Repris et amplifié par les médias d’extrême droite israéliens, et partagé sur les réseaux sociaux par Yaïr Nétanyahou, le fils du premier ministre, le scoop du Jewish Chronicle a cependant vite été remis en question par les journalistes israéliens. Les informations d’Elon Perry ayant été considérées comme sans fondement par un porte-parole de l’armée, Daniel Hagari. Le journal d’investigation +972 fait par ailleurs le lien avec un autre article, paru début septembre dans le quotidien allemand Bild, distillant des informations « fabriquées » sur la stratégie du Hamas, qui ne considérerait pas la recherche d’un cessez-le-feu comme une priorité.

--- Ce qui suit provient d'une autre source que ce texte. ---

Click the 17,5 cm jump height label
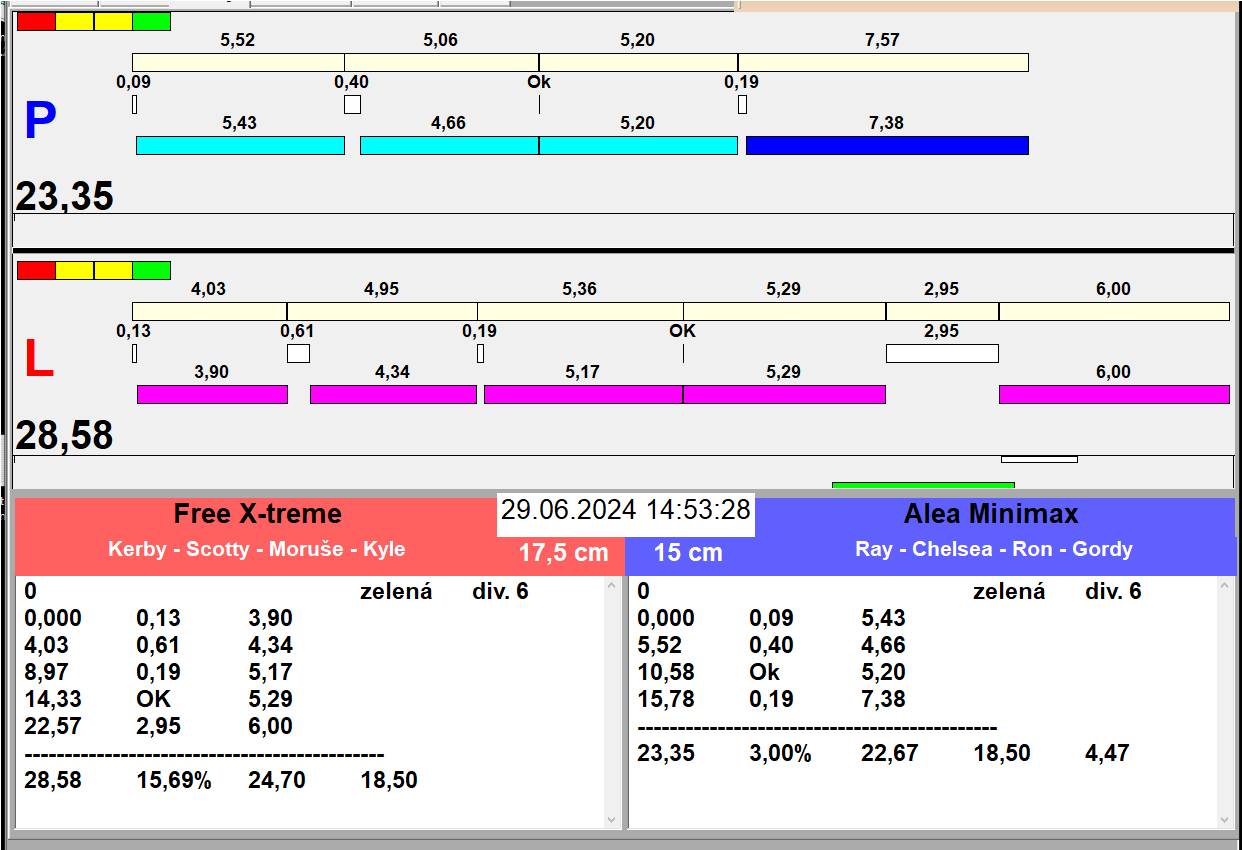This screenshot has height=850, width=1242. 563,552
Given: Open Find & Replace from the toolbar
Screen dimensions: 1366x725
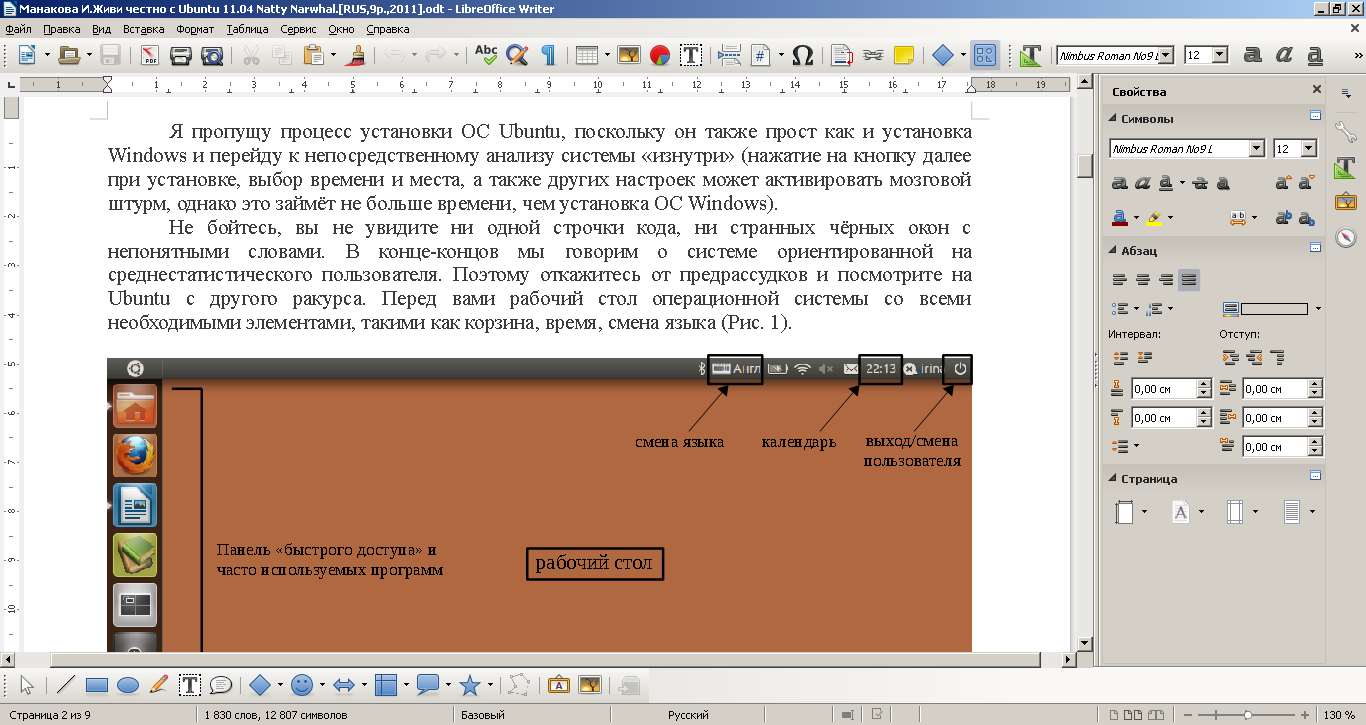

Citant les investigations de la chaîne de TV israélienne Channel 13 sur les états de service d’Elon Perry (ce dernier, sur son site Web, prétend avoir fait partie de commandos de l’armée israélienne ayant combattu à Gaza), le magazine +972 avance même la thèse d’une campagne pro-Nétanyahou. Il cite le très expérimenté journaliste Shlomi Eldar qui n’hésite pas, sur X, à pointer des « fuites » venues directement du cabinet du premier ministre israélien pour « influencer » la presse étrangère.

Jenny Manson, coprésidente de l’association Jewish Voice for Labour (rassemblant des Britanniques juifs défendant la cause palestinienne), juge « très choquant » que le Jewish Chronicle ait pu publier de telles fausses informations. Elle n’est pour autant pas surprise : « Je suis juive laïque, de gauche, et très fière de mes racines juives. Le Jewish Chronicle fut un journal très longtemps respecté par ma famille. Mais sa dérive à droite a commencé il y a déjà des années, et elle est devenue criante, quand le journal a multiplié les accusations d’antisémitisme contre Jeremy Corbyn », témoigne au Monde Jenny Manson. L’ex-chef du Labour a été exclu de son propre parti par son successeur, Keir Starmer, désormais premier ministre, qui lui reprochait de n’avoir pas assez condamné les comportements antisémites au sein du mouvement quand il en était le chef.

Dimanche 15 septembre, quatre des contributeurs les plus connus du journal ont démissionné pour protester contre la publication des informations fabriquées. « Ce scandale est une honte (…), mais il n’est que le dernier en date », déplore sur X l’un d’eux, Jonathan Freedland, également contributeur au Guardian, qui regrette le côté « partisan » du Jewish Chronicle.